Could you copy every line in the listing below that has the word "computer"?
Record excerpts Start Marker
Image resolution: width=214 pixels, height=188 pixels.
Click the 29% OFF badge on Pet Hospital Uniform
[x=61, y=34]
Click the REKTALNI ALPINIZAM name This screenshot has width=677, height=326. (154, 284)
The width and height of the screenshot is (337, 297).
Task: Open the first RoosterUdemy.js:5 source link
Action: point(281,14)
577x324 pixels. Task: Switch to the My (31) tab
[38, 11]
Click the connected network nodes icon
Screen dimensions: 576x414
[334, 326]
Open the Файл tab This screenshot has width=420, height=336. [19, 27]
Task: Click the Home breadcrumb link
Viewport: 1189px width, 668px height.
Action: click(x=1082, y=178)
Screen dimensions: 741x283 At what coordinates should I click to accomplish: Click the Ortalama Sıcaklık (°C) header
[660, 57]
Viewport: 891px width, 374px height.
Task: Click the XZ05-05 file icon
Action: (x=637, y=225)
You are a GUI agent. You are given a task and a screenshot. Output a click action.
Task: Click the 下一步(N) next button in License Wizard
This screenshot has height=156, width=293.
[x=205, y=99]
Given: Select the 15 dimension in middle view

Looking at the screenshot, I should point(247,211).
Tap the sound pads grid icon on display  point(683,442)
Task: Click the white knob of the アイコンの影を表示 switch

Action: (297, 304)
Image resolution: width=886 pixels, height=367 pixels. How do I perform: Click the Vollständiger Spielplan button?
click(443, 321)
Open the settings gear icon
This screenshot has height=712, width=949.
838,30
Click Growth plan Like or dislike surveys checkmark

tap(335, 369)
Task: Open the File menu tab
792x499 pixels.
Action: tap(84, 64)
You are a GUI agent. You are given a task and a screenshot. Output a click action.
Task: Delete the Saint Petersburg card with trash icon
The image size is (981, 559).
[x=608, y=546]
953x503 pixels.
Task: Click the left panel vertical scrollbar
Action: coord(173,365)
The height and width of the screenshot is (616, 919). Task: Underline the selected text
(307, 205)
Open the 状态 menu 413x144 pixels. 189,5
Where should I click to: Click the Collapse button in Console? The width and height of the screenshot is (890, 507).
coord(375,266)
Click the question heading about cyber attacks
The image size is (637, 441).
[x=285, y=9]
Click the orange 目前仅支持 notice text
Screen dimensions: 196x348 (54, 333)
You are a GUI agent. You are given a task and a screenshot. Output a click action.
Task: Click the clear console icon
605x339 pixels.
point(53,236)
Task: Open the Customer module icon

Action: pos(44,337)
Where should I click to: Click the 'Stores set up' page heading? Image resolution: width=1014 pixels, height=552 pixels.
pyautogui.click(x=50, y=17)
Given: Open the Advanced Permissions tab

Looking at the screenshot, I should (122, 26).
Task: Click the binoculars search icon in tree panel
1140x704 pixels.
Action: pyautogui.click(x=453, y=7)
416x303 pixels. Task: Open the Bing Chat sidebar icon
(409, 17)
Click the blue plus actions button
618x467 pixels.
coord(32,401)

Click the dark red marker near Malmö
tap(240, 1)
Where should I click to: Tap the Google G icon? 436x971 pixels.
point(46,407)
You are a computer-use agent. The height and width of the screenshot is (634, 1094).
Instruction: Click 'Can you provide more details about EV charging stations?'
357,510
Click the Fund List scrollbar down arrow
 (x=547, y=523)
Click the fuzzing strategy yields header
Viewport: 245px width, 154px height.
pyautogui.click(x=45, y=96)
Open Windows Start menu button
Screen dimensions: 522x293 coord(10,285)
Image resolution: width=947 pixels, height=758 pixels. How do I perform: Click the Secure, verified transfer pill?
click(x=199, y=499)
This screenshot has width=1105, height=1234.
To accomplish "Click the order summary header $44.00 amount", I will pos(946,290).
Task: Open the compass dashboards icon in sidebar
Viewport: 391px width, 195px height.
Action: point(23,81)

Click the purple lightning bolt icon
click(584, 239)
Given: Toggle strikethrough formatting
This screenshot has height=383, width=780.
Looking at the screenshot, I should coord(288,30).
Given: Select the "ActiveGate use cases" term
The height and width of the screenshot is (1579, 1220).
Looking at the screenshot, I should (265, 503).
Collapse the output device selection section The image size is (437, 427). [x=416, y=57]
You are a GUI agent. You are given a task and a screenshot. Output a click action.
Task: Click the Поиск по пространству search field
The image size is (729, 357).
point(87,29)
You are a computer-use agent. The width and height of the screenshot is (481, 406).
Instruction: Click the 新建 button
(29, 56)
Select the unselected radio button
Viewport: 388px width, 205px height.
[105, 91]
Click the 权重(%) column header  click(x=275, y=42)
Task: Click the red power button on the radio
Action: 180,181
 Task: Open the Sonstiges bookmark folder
Record excerpts End Marker
> Reply to the task:
You are a computer-use agent. The height and width of the screenshot is (634, 1094).
You are a computer-use agent. The width and height of the screenshot is (481, 406).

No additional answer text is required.